Top Websites, Videos, and Books for Fibromyalgia Sufferers
Chronic pain is a very personal challenge, and every sufferer has to fight fibromyalgia in their own way.
However, that doesn’t mean you’re on your own all the time, and while it’s up to you to reach out and investigate resources, there are plenty of helping hands at the ready.
The best way to stay in physical and emotional control of your illness is with a range of resources – fibro news, social support, and tips for daily management – that are both convenient and accurate.
News and Info on Fibromyalgia
Fibromyalgia research is gaining momentum, and there are more places to go for breaking news and helpful reference than ever before. Here are a few sites notable for their depth, accessibility, and up-to-date information.
National Fibromyalgia and Chronic Pain Association
Like many fibro info sites, this one covers everything from medical resources to financial issues. However, NFMCPA is particularly well organized and proactive: as a non-profit organization, they use their huge audience and top-notch fundraising to advocate for fibro patients, and keep the community informed with a variety of online literature.
The site also focus on the relationship between fibromyalgia and other chronic syndromes, since these connections are responsible for a lot of the discomfort and challenge.

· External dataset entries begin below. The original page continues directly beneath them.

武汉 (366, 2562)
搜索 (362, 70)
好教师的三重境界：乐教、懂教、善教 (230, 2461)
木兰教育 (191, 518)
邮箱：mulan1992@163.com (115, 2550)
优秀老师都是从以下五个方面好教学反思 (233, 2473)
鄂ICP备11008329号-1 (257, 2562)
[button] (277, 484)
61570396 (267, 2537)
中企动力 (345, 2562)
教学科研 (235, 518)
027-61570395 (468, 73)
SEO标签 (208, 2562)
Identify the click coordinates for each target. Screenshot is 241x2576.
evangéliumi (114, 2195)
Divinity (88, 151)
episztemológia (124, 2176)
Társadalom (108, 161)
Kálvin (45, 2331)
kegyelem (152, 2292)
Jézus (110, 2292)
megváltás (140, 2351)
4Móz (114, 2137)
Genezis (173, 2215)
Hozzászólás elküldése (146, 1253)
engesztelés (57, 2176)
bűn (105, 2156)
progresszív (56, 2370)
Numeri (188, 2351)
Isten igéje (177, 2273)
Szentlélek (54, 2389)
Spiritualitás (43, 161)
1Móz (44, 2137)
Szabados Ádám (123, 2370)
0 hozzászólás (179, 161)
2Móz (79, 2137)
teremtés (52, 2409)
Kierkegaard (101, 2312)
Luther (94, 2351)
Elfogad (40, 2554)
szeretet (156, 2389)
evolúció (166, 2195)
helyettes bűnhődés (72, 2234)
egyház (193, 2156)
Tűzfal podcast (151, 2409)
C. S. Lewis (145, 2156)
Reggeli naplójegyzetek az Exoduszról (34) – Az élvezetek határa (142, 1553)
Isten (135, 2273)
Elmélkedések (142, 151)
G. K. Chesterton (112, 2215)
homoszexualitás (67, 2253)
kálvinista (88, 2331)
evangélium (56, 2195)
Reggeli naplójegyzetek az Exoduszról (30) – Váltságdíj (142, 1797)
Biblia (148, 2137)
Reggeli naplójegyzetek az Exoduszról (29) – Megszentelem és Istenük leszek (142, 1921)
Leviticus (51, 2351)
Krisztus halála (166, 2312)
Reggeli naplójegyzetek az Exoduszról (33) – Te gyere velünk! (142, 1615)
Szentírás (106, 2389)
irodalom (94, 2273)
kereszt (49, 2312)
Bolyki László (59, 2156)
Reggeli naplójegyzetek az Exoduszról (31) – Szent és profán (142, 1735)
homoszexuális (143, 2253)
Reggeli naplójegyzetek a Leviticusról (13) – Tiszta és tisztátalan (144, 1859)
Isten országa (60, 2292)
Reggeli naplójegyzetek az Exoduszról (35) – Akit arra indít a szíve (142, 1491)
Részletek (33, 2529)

Fibromyalgia Network is a fantastic place to go for general fibro news, plus there’s a host of specific tools to help you expand your knowledge. The annual membership fee of $28 may seem steep, but you can order the free info packet first to help you decide if it’s right for you.
Aside from the Fibromyalgia Network Journal and eNews alerts, you can take advantage of their database of updated referral listings and health care providers for each state.
Fibromyalgia Information Foundation
Hosted and administered by doctors, the Fibromyalgia Information Foundation is dedicated to keeping patients informed and participating in their fibro care. Proactive patients can download and watch lectures from previous conferences, or simply browse the useful videos on good stretching, exercise, and relaxation techniques. Plug your name and info into the database to get info on upcoming research studies, too.
Chronic pain is isolating, and the danger of that is clear: the less support you have, the easier it is to lose confidence in yourself, and give in to your disease. Luckily, the more connected the world becomes, the easier it is to build good support systems filled with people who understand your perspective.
If you are not able to attend a support group in person, don’t fret – there are plenty of online forums and communities to help you get answers, share stories, and gain comfort and confidence.
Daily Strength hosts a particularly well-organized and well-attended fibro group, where you can join in or start a thread of discussion on a huge range of fibro-related topics. There’s also a fairly sizeable repository of info, and even some medical experts on hand to answer your tough questions.